* Document segment *

──────────────────────────────

Ask HN: How to build a software product without a technical co-founder? - shry4ns
======
byoung2
I would strongly suggest finding one. I have worked as a contractor for
several startups building MVPs. A common theme I saw was 2 marketing/sales
guys getting taken advantage of by unscrupulous/unqualified offshore
outsourcing firms. They burned a lot of money and then hired my company to
start over and do it right. A technical cofounder would either be able to
build much of the product or when hiring should be able to spot these missteps
early on.

------
oldmancoyote
The problem with side projects (often even with startups) is not the product.
It's finding a reachable market, one you can easily tell about your product.
Once you have located a accessible market, you can hire someone with
appropriate domain knowledge to identify and create the product. You could
even offer them limited ownership participation if they are good enough.
Again, don't worry about the product. Worry about the market.

------
verdverm
There are many options for validating product ideas without building software
in the traditional sense. If you've done something like that already, there
are no/low code options that might get you to an MVP. I'm working on something
that would help you down the line, though my initial target market is
developers...

If you have any questions, feel free to reach out. Good luck!

------
gcb0
don't.

Because if you can't convince someone about the product now you won't be able
when selling it either.

──────────────────────────────

* Supplied data *
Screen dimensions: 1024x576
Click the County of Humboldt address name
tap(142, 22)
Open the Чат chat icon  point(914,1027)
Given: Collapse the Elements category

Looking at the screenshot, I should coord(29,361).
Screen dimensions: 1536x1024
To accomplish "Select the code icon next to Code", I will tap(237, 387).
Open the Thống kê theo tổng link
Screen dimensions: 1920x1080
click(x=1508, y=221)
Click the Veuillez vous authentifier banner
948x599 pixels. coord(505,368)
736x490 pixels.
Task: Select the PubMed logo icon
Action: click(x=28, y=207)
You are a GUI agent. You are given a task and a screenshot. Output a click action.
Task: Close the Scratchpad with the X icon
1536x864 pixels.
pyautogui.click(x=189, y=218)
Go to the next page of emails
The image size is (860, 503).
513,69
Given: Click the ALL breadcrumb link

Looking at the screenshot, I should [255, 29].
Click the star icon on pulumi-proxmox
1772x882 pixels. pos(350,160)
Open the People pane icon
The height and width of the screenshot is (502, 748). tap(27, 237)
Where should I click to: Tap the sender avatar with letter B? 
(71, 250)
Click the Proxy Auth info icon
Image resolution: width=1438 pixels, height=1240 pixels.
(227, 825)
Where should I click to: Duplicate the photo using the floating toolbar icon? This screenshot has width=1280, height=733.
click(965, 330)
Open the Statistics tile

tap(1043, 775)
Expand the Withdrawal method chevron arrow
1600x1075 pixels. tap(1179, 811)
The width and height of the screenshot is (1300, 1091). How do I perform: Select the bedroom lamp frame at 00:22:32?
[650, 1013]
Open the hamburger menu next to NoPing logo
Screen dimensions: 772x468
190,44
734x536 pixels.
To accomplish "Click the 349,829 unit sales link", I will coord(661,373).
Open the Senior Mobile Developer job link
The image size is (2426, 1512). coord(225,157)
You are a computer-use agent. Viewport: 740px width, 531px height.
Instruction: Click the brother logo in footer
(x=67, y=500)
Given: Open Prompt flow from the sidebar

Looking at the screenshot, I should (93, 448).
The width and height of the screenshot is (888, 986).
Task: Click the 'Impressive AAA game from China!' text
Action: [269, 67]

──────────────────────────────

* Complete the following *
**a)** Print the Ask HN thread from "If you have" up to and including "selling it either.".
**b)** In the Ask HN thread, who does byoung2 say took advantage of the marketing and sales founders?
You can leave the rows aside.

* Worked answers *
**a)**
If you have any questions, feel free to reach out. Good luck!

------
gcb0
don't.

Because if you can't convince someone about the product now you won't be able
when selling it either.

**b)** Unscrupulous/unqualified offshore outsourcing firms.